Below is a block of entries, which should be copied verbatim apart from the pictures.
◆ ◆ ◆ ◆ ◆
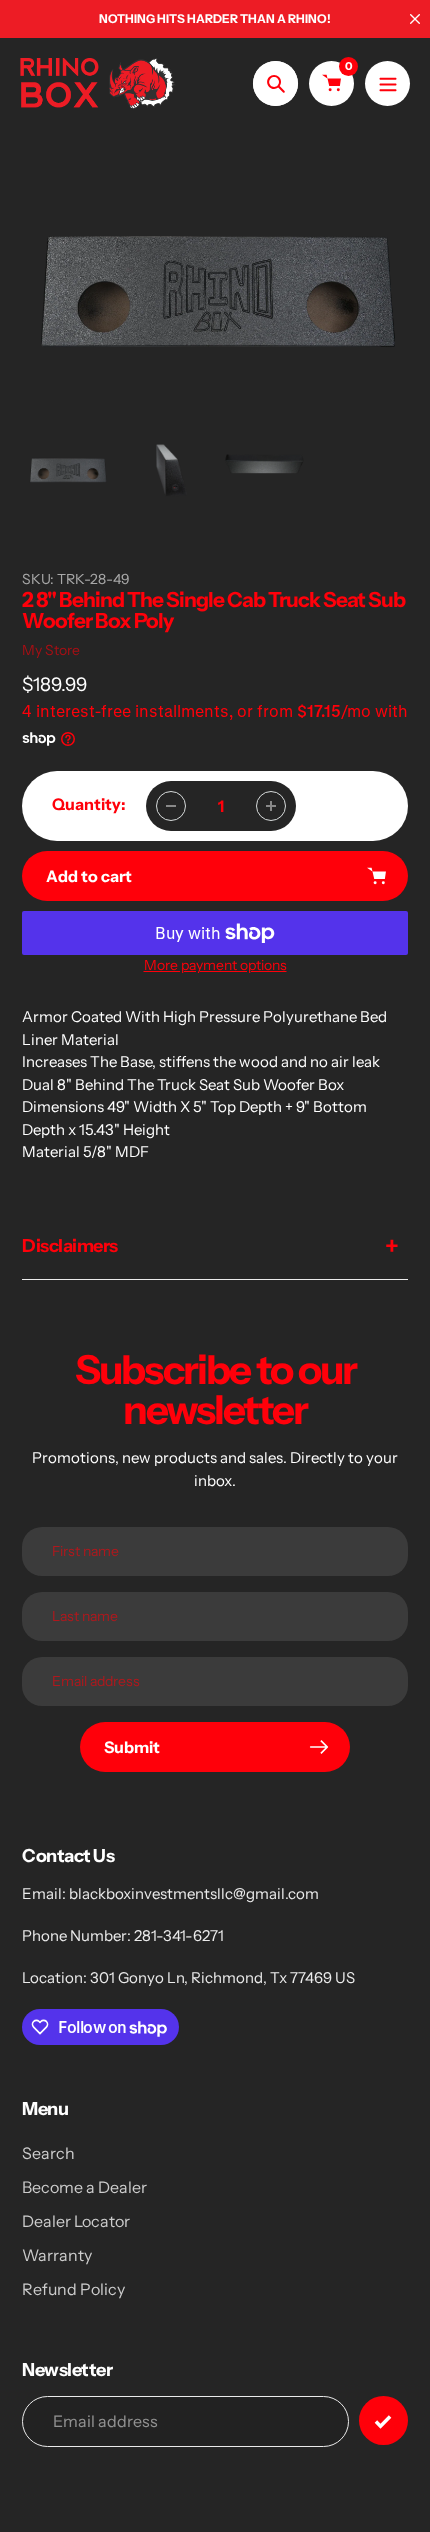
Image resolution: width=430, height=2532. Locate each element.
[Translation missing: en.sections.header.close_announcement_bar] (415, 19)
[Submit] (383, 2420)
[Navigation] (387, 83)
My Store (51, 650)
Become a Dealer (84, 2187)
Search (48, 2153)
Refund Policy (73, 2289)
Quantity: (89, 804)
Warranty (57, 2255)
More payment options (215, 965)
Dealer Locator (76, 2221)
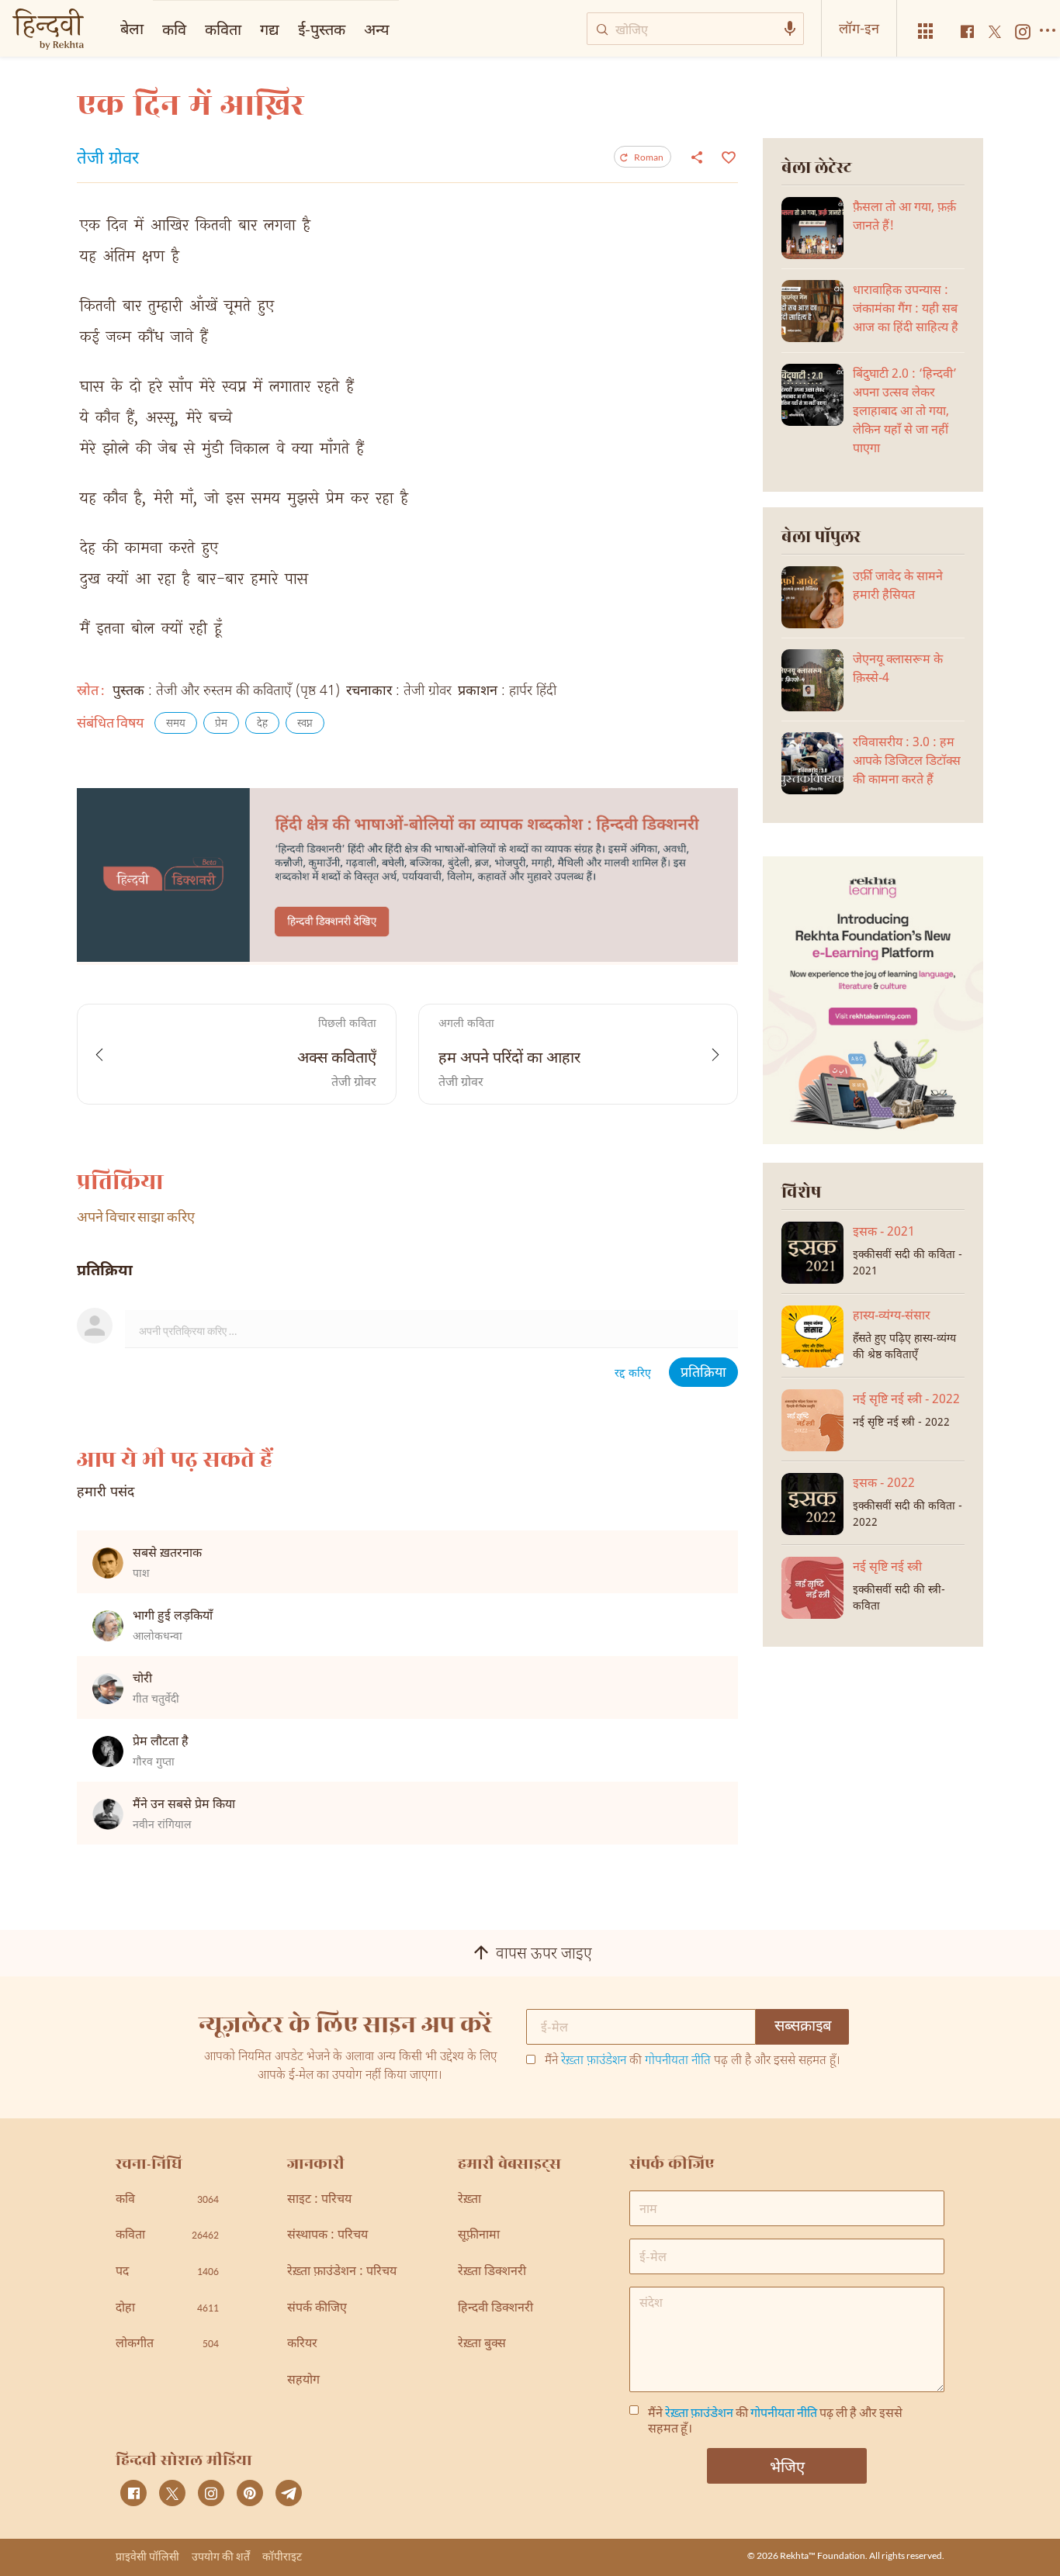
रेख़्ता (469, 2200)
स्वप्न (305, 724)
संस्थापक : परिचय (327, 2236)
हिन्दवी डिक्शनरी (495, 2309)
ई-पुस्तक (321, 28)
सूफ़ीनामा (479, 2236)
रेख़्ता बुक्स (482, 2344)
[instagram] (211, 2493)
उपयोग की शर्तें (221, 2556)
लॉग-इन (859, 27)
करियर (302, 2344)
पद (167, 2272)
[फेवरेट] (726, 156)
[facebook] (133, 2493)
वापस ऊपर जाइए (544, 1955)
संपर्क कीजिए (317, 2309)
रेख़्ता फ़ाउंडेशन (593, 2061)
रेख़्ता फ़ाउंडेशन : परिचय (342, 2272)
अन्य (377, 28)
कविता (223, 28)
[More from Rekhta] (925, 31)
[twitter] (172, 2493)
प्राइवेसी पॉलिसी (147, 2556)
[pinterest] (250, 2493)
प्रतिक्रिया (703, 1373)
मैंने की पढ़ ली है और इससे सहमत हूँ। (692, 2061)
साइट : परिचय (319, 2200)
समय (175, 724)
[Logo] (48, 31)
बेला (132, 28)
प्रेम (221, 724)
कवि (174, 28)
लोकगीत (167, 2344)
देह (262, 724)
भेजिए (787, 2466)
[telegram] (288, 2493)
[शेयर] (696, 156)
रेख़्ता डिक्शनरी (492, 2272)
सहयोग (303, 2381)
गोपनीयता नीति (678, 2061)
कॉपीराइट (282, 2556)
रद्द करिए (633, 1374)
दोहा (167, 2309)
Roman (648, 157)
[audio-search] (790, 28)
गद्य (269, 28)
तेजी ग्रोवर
◆ ◆ ◆ ◆ ◆
Response to the exercise ->
Image resolution: width=430, height=2532. Locate each element.
[Translation missing: en.sections.header.close_announcement_bar] (415, 19)
[Submit] (383, 2420)
[Navigation] (387, 83)
My Store (51, 650)
Become a Dealer (84, 2187)
Search (48, 2153)
Refund Policy (73, 2289)
Quantity: (89, 804)
Warranty (57, 2255)
More payment options (215, 965)
Dealer Locator (76, 2221)
रेख़्ता (469, 2200)
स्वप्न (305, 724)
संस्थापक : परिचय (327, 2236)
हिन्दवी डिक्शनरी (495, 2309)
ई-पुस्तक (321, 28)
सूफ़ीनामा (479, 2236)
रेख़्ता बुक्स (482, 2344)
[instagram] (211, 2493)
उपयोग की शर्तें (221, 2556)
लॉग-इन (859, 27)
करियर (302, 2344)
पद (167, 2272)
[फेवरेट] (726, 156)
[facebook] (133, 2493)
वापस ऊपर जाइए (544, 1955)
संपर्क कीजिए (317, 2309)
रेख़्ता फ़ाउंडेशन (593, 2061)
रेख़्ता फ़ाउंडेशन : परिचय (342, 2272)
अन्य (377, 28)
कविता (223, 28)
[More from Rekhta] (925, 31)
[twitter] (172, 2493)
प्राइवेसी पॉलिसी (147, 2556)
[pinterest] (250, 2493)
प्रतिक्रिया (703, 1373)
मैंने की पढ़ ली है और इससे सहमत हूँ। (692, 2061)
साइट : परिचय (319, 2200)
समय (175, 724)
[Logo] (48, 31)
बेला (132, 28)
प्रेम (221, 724)
कवि (174, 28)
लोकगीत (167, 2344)
देह (262, 724)
भेजिए (787, 2466)
[telegram] (288, 2493)
[शेयर] (696, 156)
रेख़्ता डिक्शनरी (492, 2272)
सहयोग (303, 2381)
गोपनीयता नीति (678, 2061)
कॉपीराइट (282, 2556)
रद्द करिए (633, 1374)
दोहा (167, 2309)
Roman (648, 157)
[audio-search] (790, 28)
गद्य (269, 28)
तेजी ग्रोवर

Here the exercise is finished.